**Texto para análise:**
============
Uma não-canção de amor - é o que isso é.

15 Comments:

Anonymous gabi said...

ele podia ter escrito de noite.
ou no lugar das memorias.
- falou a menina q nao escreveu nem gravou nada decente nos ultimos meses.

21/05/2008 01:49  
Anonymous Cuca said...

Não gravou porque ainda não recebemos as "fitas". Ehehe
Bela passagem. Por isso eu gosto de fazer as coisas simples e rápidas. Ehehe

21/05/2008 08:53  
Blogger Marcio Holanda said...

Outros tempos...Hoje o cara gravava e depois via no que dava.

Se não me engano, tem algo desse belo trecho no ótimo Alucinações Musicais, livro do Oliver Sacks.

21/05/2008 09:45  
Blogger Sabugosa said...

gostei... abração!

21/05/2008 14:14  
Anonymous doolittle said...

John meu caro! É fato que vocês estarão em Londrina em junho? Finalmente poderei matar saudades de um show de vocês?

21/05/2008 16:06  
Anonymous Kaverna said...

Uma pessoa como Berlioz não podia ser tão prática e artística ao mesmo tempo, pois na prática era obrigado a deixar um amor em benefício de outro. Até me senti mulher com este meu comentário... já passou!
============
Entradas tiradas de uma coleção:
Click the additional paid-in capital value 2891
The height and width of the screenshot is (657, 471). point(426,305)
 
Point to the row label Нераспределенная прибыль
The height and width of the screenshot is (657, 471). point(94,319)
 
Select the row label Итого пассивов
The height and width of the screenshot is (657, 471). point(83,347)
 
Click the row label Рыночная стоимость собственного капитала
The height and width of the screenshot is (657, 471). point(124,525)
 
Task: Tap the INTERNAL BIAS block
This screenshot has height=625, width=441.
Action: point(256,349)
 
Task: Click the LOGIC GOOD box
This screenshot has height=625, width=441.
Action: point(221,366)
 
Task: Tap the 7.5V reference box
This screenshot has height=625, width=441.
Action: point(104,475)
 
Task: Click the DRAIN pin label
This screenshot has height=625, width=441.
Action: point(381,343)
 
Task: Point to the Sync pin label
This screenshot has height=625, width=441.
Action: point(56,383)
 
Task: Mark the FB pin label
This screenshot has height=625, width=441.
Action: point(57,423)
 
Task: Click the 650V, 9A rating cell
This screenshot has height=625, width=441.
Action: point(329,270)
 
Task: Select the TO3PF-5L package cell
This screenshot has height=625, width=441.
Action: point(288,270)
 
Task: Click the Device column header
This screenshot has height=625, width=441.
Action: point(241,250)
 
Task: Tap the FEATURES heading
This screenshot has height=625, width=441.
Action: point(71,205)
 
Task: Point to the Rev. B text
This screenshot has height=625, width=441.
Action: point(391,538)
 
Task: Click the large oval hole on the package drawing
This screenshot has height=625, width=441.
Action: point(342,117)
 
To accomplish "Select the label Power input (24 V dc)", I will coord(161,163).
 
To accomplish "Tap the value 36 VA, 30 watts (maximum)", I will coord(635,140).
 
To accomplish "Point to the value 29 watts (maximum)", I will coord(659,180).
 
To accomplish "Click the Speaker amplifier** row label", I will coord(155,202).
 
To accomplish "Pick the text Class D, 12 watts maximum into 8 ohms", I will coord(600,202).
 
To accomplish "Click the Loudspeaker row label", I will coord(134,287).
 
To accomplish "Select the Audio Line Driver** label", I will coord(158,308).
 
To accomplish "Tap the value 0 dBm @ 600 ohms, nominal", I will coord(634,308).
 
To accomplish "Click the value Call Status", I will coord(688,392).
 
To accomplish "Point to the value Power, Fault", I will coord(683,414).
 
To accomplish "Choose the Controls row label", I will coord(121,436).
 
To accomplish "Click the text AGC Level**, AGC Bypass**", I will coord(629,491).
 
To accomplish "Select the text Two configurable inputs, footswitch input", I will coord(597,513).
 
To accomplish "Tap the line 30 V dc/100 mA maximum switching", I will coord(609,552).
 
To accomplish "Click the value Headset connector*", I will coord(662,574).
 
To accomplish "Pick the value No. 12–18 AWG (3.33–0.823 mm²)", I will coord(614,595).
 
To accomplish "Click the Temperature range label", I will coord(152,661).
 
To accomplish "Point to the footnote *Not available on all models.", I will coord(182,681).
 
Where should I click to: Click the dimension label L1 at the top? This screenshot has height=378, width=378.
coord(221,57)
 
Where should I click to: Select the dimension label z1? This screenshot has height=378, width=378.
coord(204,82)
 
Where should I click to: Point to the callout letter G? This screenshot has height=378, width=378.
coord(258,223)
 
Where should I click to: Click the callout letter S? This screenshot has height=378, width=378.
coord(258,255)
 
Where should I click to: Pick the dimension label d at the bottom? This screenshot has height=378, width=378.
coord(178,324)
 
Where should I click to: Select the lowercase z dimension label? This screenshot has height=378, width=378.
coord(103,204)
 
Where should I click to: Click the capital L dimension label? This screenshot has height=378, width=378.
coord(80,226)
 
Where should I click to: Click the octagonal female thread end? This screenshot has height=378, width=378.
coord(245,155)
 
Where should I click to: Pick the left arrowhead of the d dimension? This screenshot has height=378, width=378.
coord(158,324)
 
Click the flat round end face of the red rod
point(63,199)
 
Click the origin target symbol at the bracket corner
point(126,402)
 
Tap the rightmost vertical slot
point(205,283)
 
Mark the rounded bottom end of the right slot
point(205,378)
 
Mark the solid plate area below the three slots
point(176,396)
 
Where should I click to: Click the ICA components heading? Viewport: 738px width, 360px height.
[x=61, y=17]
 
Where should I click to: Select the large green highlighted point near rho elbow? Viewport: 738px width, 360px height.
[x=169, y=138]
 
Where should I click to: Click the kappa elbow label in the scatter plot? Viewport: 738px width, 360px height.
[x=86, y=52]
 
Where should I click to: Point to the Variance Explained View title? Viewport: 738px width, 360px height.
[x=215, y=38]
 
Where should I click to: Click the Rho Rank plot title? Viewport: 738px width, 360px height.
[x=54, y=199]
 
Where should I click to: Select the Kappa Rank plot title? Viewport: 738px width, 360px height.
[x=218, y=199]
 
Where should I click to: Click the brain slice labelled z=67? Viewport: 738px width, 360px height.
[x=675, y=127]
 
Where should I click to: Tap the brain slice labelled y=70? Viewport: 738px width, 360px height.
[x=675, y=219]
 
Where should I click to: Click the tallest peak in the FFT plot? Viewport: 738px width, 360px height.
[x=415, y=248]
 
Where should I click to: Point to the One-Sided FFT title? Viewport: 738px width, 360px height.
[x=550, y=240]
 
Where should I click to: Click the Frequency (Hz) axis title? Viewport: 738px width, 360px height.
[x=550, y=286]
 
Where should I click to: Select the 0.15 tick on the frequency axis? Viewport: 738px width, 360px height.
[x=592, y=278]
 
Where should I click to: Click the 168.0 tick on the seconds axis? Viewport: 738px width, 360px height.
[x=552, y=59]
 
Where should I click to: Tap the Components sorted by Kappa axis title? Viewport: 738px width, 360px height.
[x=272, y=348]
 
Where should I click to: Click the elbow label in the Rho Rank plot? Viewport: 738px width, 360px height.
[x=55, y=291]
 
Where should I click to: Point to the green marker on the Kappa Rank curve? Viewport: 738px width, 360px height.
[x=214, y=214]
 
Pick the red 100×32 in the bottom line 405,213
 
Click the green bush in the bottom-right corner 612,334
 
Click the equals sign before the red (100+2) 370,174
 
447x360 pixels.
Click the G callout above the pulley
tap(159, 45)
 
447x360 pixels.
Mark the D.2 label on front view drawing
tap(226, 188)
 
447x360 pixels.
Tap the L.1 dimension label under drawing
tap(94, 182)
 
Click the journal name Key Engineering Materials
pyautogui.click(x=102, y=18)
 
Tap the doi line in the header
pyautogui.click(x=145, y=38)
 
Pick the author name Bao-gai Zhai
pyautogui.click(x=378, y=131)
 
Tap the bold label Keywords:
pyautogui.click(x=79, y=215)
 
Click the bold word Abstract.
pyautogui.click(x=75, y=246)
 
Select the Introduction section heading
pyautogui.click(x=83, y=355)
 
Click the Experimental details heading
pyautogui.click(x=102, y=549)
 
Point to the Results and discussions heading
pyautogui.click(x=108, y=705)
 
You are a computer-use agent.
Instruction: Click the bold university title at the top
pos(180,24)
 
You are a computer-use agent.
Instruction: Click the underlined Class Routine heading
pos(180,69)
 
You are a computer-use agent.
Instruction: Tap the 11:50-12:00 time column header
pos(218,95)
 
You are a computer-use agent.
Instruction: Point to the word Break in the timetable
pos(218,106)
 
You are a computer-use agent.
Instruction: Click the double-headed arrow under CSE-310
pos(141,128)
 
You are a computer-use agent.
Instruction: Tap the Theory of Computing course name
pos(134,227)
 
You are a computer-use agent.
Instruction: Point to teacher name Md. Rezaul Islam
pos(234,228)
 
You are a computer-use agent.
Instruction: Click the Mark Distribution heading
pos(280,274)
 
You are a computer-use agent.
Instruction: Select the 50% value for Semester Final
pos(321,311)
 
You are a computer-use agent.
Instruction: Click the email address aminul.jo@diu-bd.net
============
**Tarefa 1:** Segundo o texto, em que livro de Oliver Sacks Marcio Holanda acha que aparece algo do trecho?
**Tarefa 2:** Transcreva do texto o trecho que vai de "21/05/2008 14:14" até "comentário... já passou!".

**Resposta 1:** Alucinações Musicais.

**Resposta 2:**
21/05/2008 14:14  
Anonymous doolittle said...

John meu caro! É fato que vocês estarão em Londrina em junho? Finalmente poderei matar saudades de um show de vocês?

21/05/2008 16:06  
Anonymous Kaverna said...

Uma pessoa como Berlioz não podia ser tão prática e artística ao mesmo tempo, pois na prática era obrigado a deixar um amor em benefício de outro. Até me senti mulher com este meu comentário... já passou!